Welcome to the newest installment of our weekly blog series, Ethical Questions for Marketers. Each week we plan to introduce a new topic and explore it in detail, preparing marketers for the day when they face such a problem at their organization.
Last week’s topic was Deceptive Advertising.
This week’s topic: Selling with Sex
The cliché has it that “sex sells”. Any serious study of this myth has shown definitively that “sex doesn’t sell”. Instead, sex grabs your attention and makes you remember. But the sad news for marketers and advertisers using sex to sell is that all you remember is the sex, and not the brand or what they’re selling. And there is no correlation between seeing sexually-provocative ads and likelihood of purchasing the product they were selling.
But that doesn’t stop brands from using sex in their marketing. So the question here is whether or not it’s ethical.
In the United States, we live in a more prudish society than many European countries or those of Latin America, which are much more open to sexually-explicit imagery across the board. However, the US has opened up in recent decades, and remains well ahead of the openness of most Middle Eastern and Asian countries.

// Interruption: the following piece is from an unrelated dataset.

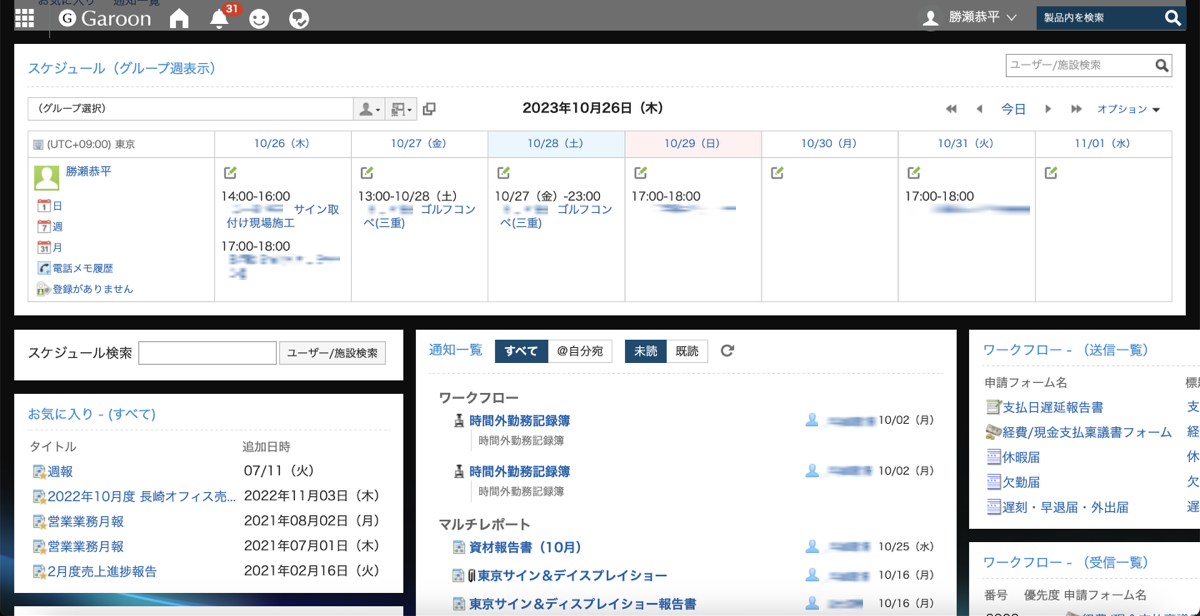Click the product search magnifier icon
1200x616 pixels.
click(x=1173, y=18)
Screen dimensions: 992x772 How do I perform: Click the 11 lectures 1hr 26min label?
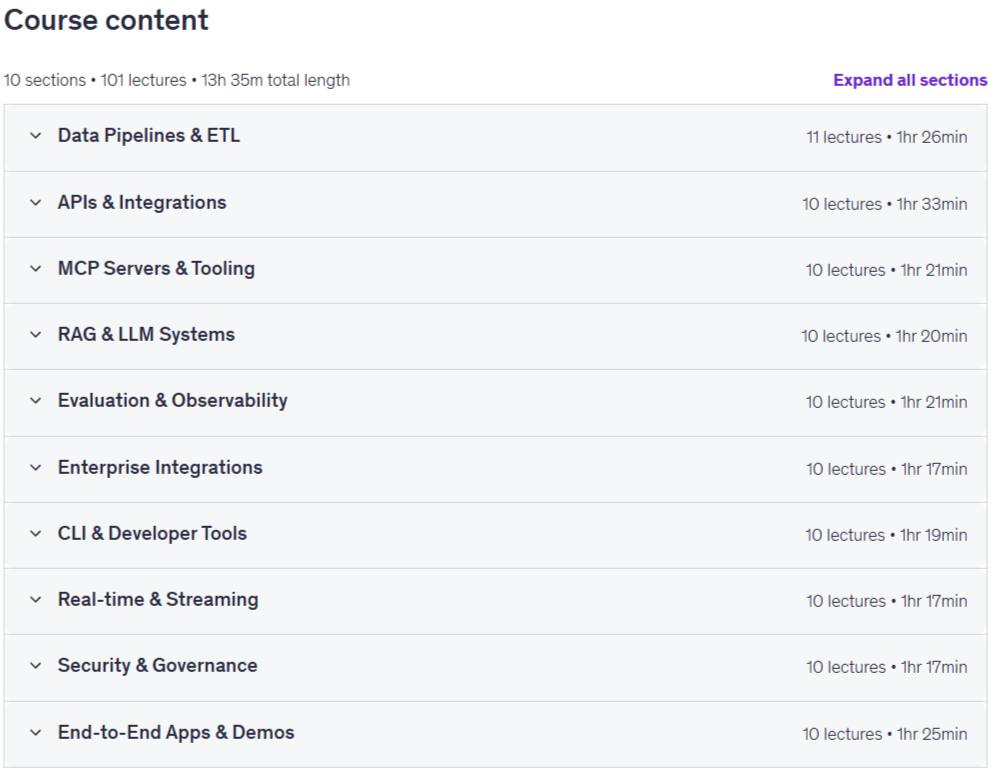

So as a society, we tend to be more open to brands using sex to sell to us than we used to. However, brands who engage in this type of marketing must be careful not to cross ethical lines.
For example, consumers are more alert to companies’ objectification of women or pushing trite gender stereotypes. Parents still want to protect their young children from exposure to overtly sexual imagery. And so brands would do well not to go for shock. It has the potential to backfire in ways that cause more harm than good, in the end.